According to Dyson, tying the MANIAC project to weapons work and centering it in Princeton was a consequence of the global political situation at the time and of the personal histories of members of a small group of brilliant and strong-willed scientists and engineers. A brief retelling of the Teller–Ulam design and its crucial role in weapons development is included in Dyson’s narrative. From reading Turing’s Cathedral, one begins to understand how, among other things, the early lives of both von Neumann and Edward Teller affected their later attitudes about nuclear weapons.

The book’s title is drawn from Alan Turing’s notion of a universal computing machine. Turing showed that with a limited set of instructions one can, in principle, evaluate any computable function. More important, he introduced the idea of a universal machine that takes as input a description of a machine plus input for that machine. In other words, it treats the input machine as data and as a program that operates on other data.

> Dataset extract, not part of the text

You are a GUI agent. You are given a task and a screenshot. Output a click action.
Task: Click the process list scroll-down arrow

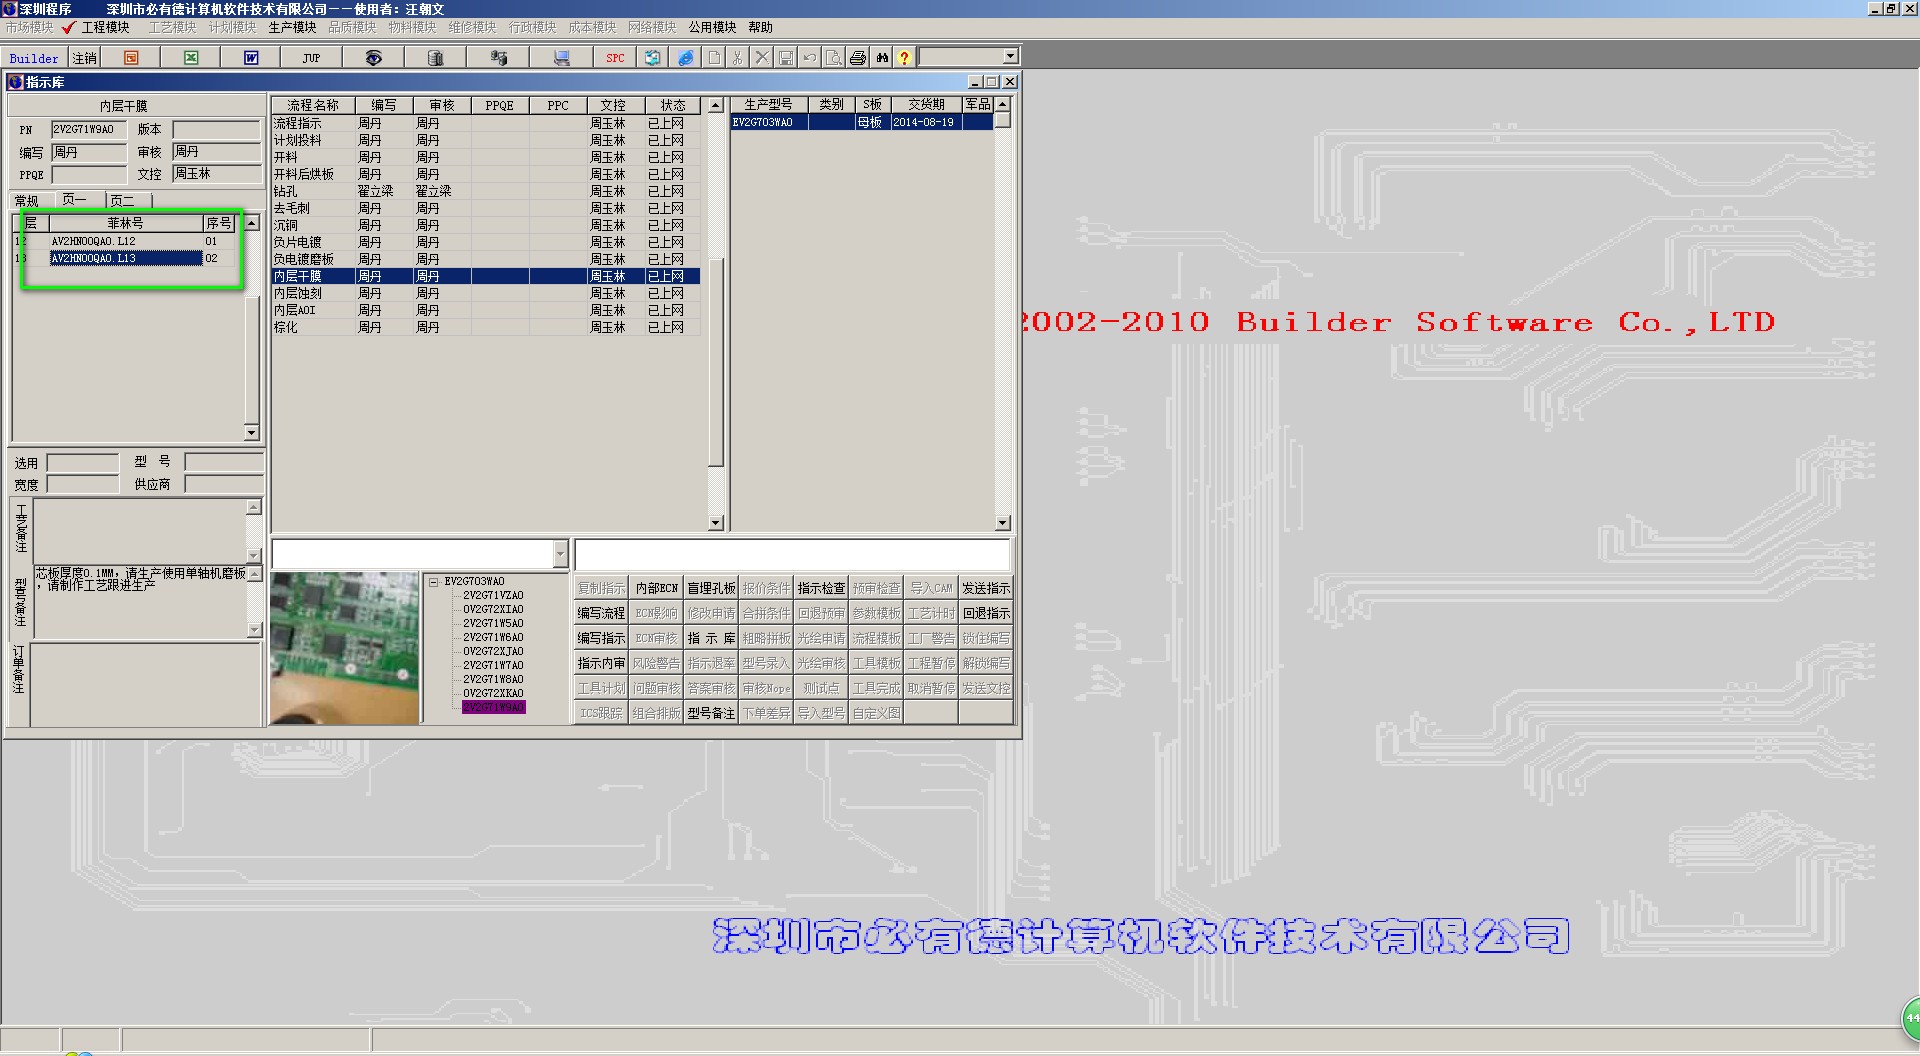[715, 523]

Turing’s abstract machine, like almost every major discovery, was anticipated earlier—in this case by Emil Post. And Alonzo Church certainly had proved independently that the decision problem was not solvable. The work of Kurt Gödel was another fundamental precondition for the invention of stored-program machines. The idea of converting logical propositions to numbers was Gödel’s. One could then reason about such converted propositions using other propositions. That trick pointed the way to universal machines. In addition, it was Gödel’s deep understanding of the importance of propositions saying something about themselves that turned a mere paradox into a tool for investigating the nature of proof and computation.

One theme running through the story is the aspect of tragedy in the lives of some of the early creators of modern computing. In many respects, Gödel was a tragic figure, and his death, in the final analysis, was a result of his damaged mental state; von Neumann’s last days were filled with physical and emotional suffering; and Teller, who had a long life, is said to have felt ostracized by his friends and colleagues as a result of his behavior during the debate over J. Robert Oppenheimer’s security clearance. And, as has been documented many times in writing, on stage, and in film, Turing’s death, which was ruled a suicide—and his life, too—was tragic.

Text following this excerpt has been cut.